__TASK TO COMPLETE__
Could you give the material below again, from its first line through the line with "Non-profit Partners (641, 2045)", with "Log In" swapped for "Sign In" and everything else unchanged?
## START
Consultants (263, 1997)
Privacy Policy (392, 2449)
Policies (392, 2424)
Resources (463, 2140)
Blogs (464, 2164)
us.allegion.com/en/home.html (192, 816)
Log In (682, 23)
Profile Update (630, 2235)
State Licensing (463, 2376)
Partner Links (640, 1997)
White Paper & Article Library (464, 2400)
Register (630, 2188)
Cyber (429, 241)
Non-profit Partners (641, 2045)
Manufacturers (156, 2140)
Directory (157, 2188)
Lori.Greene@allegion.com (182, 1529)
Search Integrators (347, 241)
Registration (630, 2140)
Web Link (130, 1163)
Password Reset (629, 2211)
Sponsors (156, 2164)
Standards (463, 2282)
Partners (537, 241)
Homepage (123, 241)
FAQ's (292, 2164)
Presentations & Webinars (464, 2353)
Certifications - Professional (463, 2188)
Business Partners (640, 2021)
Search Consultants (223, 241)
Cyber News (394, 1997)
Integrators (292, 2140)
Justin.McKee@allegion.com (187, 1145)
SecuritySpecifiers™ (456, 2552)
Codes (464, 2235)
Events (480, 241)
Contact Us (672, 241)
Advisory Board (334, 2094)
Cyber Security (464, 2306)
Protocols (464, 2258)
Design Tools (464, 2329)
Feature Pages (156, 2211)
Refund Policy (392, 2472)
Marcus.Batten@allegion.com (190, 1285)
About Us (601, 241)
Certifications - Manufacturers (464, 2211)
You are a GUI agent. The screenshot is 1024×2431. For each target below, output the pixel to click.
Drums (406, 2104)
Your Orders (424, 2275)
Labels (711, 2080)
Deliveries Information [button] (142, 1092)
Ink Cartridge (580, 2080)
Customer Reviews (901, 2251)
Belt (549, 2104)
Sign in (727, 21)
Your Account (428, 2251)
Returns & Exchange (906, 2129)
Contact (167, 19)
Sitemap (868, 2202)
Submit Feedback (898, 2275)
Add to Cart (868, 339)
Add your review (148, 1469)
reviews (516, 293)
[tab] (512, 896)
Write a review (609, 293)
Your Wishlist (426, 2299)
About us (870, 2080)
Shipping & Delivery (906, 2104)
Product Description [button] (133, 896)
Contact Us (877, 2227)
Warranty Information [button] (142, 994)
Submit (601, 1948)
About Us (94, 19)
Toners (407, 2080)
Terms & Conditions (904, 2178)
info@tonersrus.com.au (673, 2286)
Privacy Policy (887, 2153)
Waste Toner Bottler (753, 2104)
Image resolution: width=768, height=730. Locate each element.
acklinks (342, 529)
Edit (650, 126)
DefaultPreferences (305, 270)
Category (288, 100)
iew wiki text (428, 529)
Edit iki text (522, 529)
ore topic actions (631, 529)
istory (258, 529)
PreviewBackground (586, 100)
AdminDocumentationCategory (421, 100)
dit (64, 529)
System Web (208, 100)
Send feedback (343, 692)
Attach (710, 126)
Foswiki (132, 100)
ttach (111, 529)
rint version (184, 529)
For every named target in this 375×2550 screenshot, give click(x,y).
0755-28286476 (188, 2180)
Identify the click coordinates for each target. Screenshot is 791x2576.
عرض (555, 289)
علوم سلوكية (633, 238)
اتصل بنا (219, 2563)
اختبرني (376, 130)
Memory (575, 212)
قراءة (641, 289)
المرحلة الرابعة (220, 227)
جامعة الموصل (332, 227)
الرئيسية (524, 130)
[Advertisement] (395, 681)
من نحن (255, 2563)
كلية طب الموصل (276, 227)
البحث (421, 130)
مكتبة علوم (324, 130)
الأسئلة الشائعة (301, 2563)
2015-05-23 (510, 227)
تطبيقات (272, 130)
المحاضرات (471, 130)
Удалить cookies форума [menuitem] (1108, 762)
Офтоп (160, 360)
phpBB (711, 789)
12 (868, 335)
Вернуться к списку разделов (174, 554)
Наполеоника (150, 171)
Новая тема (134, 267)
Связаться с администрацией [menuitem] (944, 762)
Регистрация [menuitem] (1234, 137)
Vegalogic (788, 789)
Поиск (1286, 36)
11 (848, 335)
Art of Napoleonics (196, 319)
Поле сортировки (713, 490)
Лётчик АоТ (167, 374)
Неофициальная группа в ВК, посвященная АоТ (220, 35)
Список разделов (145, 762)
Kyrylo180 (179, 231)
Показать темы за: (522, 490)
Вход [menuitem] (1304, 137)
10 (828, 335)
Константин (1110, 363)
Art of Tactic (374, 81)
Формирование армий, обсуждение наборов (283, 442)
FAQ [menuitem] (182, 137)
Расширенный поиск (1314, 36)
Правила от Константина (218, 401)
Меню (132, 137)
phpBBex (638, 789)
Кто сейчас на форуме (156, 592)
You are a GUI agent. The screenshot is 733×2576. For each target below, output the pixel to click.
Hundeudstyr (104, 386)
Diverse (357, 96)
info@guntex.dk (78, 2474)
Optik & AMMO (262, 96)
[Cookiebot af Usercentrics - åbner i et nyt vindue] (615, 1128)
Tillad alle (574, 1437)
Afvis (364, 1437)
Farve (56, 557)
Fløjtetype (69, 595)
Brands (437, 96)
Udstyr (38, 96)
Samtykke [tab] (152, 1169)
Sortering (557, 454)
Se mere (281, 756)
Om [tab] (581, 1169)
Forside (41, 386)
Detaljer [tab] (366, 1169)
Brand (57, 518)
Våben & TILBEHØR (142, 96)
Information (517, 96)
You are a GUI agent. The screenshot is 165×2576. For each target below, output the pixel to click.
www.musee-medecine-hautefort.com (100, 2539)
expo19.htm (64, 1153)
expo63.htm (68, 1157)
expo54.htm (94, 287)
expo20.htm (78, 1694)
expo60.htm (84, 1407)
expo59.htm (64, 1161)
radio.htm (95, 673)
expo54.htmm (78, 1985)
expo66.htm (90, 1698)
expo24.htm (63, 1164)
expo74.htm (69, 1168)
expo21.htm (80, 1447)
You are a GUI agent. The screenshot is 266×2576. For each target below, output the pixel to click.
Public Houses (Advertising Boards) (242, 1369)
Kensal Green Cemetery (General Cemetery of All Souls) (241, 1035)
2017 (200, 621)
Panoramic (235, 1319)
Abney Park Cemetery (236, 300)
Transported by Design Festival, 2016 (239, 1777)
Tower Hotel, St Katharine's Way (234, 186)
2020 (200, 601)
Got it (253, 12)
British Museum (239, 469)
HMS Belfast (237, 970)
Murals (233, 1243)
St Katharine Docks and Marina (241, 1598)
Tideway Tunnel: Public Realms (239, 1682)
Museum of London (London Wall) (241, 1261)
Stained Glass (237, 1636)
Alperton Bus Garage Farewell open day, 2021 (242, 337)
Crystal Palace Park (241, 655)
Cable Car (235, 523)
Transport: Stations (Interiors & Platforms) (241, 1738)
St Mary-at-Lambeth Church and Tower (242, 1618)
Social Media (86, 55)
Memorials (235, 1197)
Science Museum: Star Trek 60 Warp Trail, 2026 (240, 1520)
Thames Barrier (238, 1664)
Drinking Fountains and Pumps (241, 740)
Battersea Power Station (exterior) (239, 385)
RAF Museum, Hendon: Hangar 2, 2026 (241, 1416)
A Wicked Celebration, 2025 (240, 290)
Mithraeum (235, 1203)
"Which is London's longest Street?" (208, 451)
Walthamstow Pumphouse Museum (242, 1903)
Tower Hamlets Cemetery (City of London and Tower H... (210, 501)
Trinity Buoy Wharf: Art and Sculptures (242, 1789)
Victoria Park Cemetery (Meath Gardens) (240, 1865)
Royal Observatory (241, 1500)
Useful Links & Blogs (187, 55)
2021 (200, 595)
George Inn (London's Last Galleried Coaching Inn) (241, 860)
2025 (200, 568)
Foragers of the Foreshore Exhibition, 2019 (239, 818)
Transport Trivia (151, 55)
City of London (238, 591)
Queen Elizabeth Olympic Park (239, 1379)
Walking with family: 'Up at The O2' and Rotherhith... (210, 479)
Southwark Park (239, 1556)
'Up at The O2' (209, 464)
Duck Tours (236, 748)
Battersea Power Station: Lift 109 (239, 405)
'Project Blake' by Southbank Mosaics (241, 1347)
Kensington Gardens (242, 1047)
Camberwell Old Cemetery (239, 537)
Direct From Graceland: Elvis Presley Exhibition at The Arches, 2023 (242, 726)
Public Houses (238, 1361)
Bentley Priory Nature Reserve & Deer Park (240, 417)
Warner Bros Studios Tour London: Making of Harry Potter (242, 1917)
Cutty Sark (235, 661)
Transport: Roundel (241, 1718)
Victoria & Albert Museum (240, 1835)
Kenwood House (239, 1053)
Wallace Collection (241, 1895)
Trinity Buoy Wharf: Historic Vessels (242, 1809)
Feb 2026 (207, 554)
## END
__OUTPUT BELOW__
Consultants (263, 1997)
Privacy Policy (392, 2449)
Policies (392, 2424)
Resources (463, 2140)
Blogs (464, 2164)
us.allegion.com/en/home.html (192, 816)
Sign In (682, 23)
Profile Update (630, 2235)
State Licensing (463, 2376)
Partner Links (640, 1997)
White Paper & Article Library (464, 2400)
Register (630, 2188)
Cyber (429, 241)
Non-profit Partners (641, 2045)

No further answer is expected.